Welcome to the nineteenth match in this year’s Big Math-Off. Take a look at the two interesting bits of maths below, and vote for your favourite.

You can still submit pitches, and anyone can enter: instructions are in the announcement post.

Here are today’s two pitches.

Alex Corner – The Sofa Moving Problem

Alex Corner is a lecturer at Sheffield Hallam University interested in category theory and maths education. You can find him as Fabstract Nonsense on Twitter at @alexcorner.

“Odd,” agreed Reg. “I’ve certainly never come across any irreversible mathematics involving sofas. Could be a new field. Have you spoken to any spatial geometricians?”

Douglas Adams, Dirk Gently’s Holistic Detective Agency

If you’ve ever tried to move a sofa into a home, then you might know that it’s not always easy to do. It might depend on the walls, the doors, or the shape and size of the sofa. Various people have pondered the moving sofa problem since the 1960s, although there is some reference to it being talked about before then. The simplified setup for the problem is simply to describe the shape of a sofa with the largest area possible which can be moved round the corner of a right-angled corridor with, say, width $1$.

I’ve never really looked too much into this problem, despite my family trade being upholstery! This year I’ve set it as a final year project, which means I shold hopefully learn a lot more about it. I’ll accompany this with some very crude animations I made in MATLAB.

What we’ll do here is just look at a few of the possible solutions, then I’ll leave it up to you if you want to get into the details. Now the first solution is really simple. It’s just a square. A right-angled corridor seen from above with a square moving along it to the right. When the square reaches the corner it moves down the corridor.

A right-angled corridor seen from above with a square moving along it to the right. When the square reaches the corner it moves down the corridor.

This is fine, though you wonder now if you have ever seen a square sofa. Isn’t that just a chair? Anyway, this has area $1$, so we’ve at least got a starting point. Another option is to chop a disk of radius $1$ in half.
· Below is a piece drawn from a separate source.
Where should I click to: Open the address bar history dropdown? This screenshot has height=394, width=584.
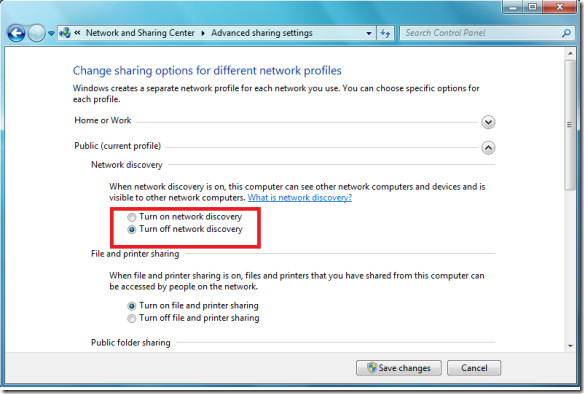click(x=369, y=33)
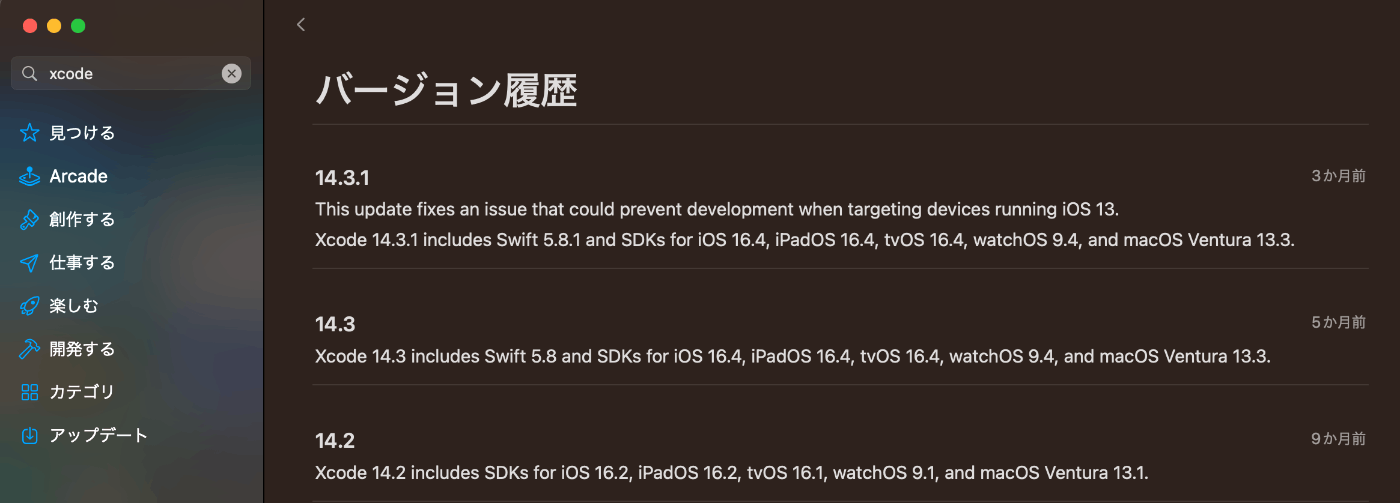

Of course, this will have area $\frac{\pi}{2} \approx 1.5708$. A half-disk moving along the corridor. When it reaches the corner it pivots around the centre of the circle which defines it, allowing it to just rotate around the corner since the curve of the half-disk points towards the outside of the corner.

A half-disk moving along the corridor. When it reaches the corner it pivots around the centre of the circle which defines it, allowing it to just rotate around the corner since the curve of the half-disk points towards the outside of the corner.
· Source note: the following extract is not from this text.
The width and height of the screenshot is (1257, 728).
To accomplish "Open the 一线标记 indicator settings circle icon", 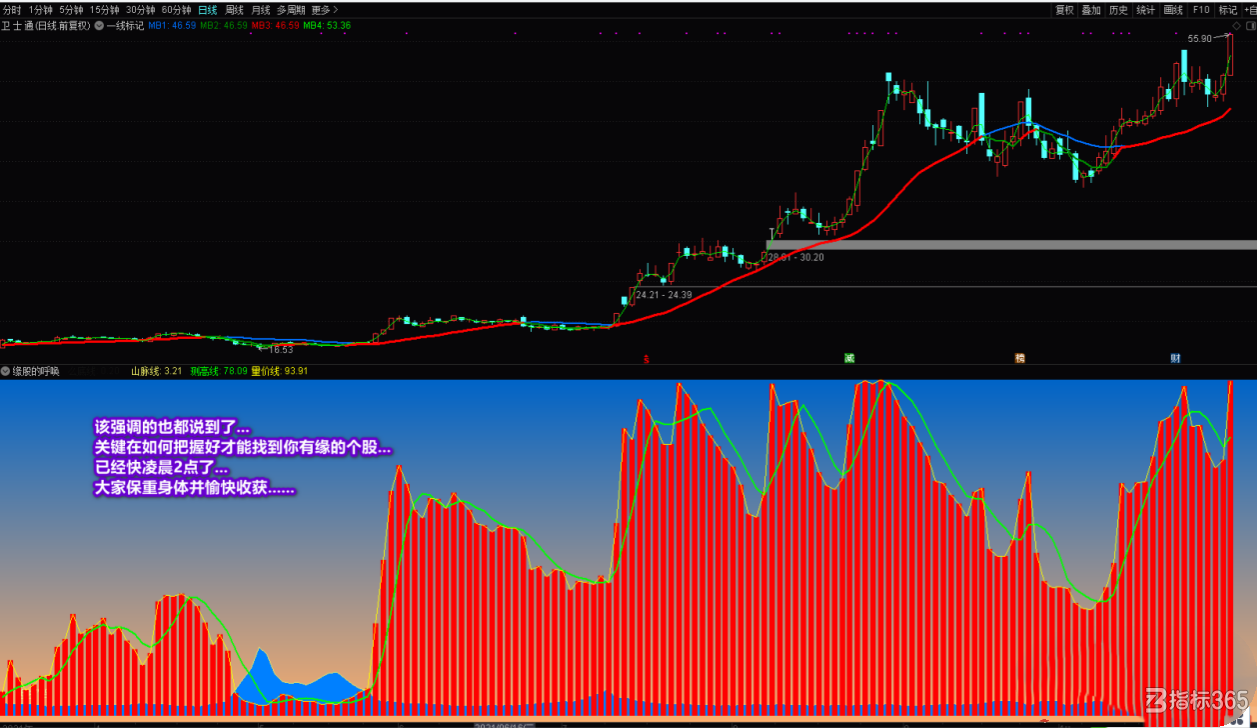I will pyautogui.click(x=99, y=25).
That’s slightly more sofa-shaped at least – I can imagine two people sat on it. But what about improving that area? Are there any sofas which have a larger area which can still move around the corner? Well, John Hammersley gave a decidely futuristic looking design, the area of which is a much improved lower bound to the problem and is given by the very pleasing value of \frac{\pi}{2} + \frac{2}{\pi} \approx 2.2074. Simply described, we have a quarter-disk of radius $1$ at each end, connected by a rectangle of width $1$ and length $\frac{4}{\pi}$. At the bottom of that rectangle is carved out a half-disk of radius $\frac{2}{\pi}$. It might be easier to look at the picture.

The Hammersley sofa moving down the corridor and round the corner. The shape of the sofa is similar to an old telephone handset.
By Claudio Rocchini – Own work, CC BY 2.5, Link

I managed to animate the Hammersley sofa up until the corner but then decided to just go look for a pre-made version (you don’t want to see the mess I made in MATLAB).
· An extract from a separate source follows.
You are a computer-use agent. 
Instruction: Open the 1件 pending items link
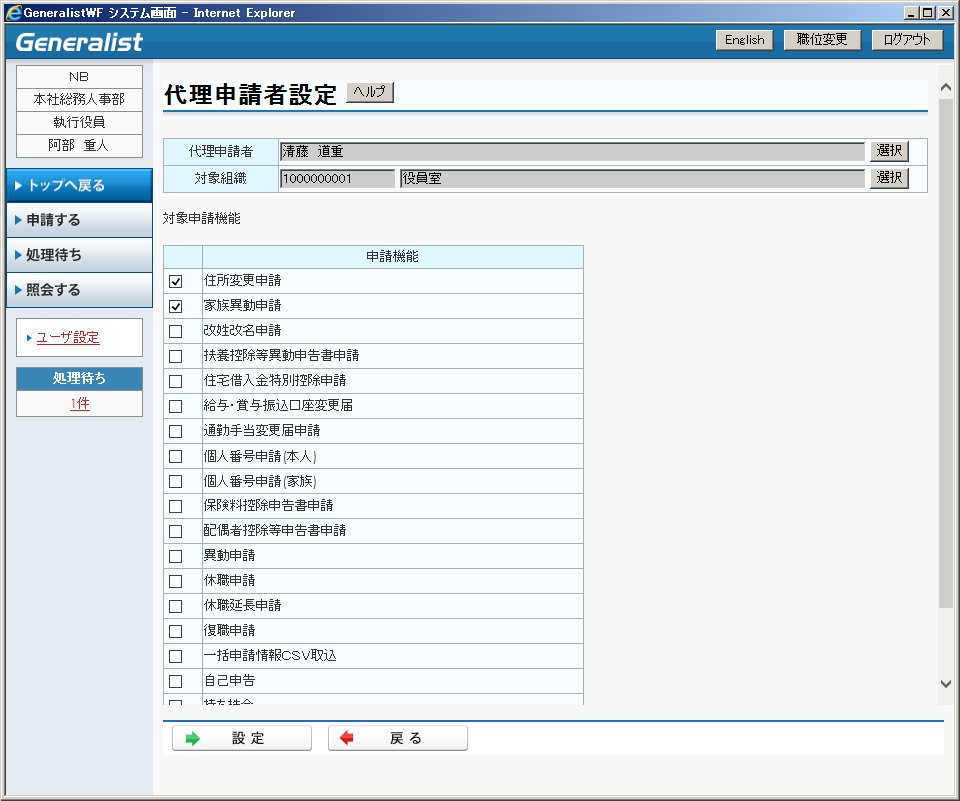coord(80,404)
Now there is a futher sofa which I will mention, which is the Gerver sofa, found in 1992. The area isn’t improved on much (approx. $2.2195$) and it is much more difficult to describe; the curves result as solutions of a system of differential equations. It might be the optimal solution but we just don’t know!

A static image of the Gerver sofa. It looks a bit like the Hammersley sofa but with some of the sharper edges rounded off.
By TilmannR – Own work, Public Domain, Link

Vicky Neale – The Big Lock-Down Math-Off 2020 Even More Unofficial Offline Hedgehog Sticker Book

Vicky Neale is the Whitehead Lecturer at the Mathematical Institute and Balliol College, University of Oxford, which means her job is to be enthusiastic about mathematics with undergraduates, school students, and anyone else she can find. She is the author of Closing the Gap: the quest to understand prime numbers. She’s @VickyMaths1729 on Twitter.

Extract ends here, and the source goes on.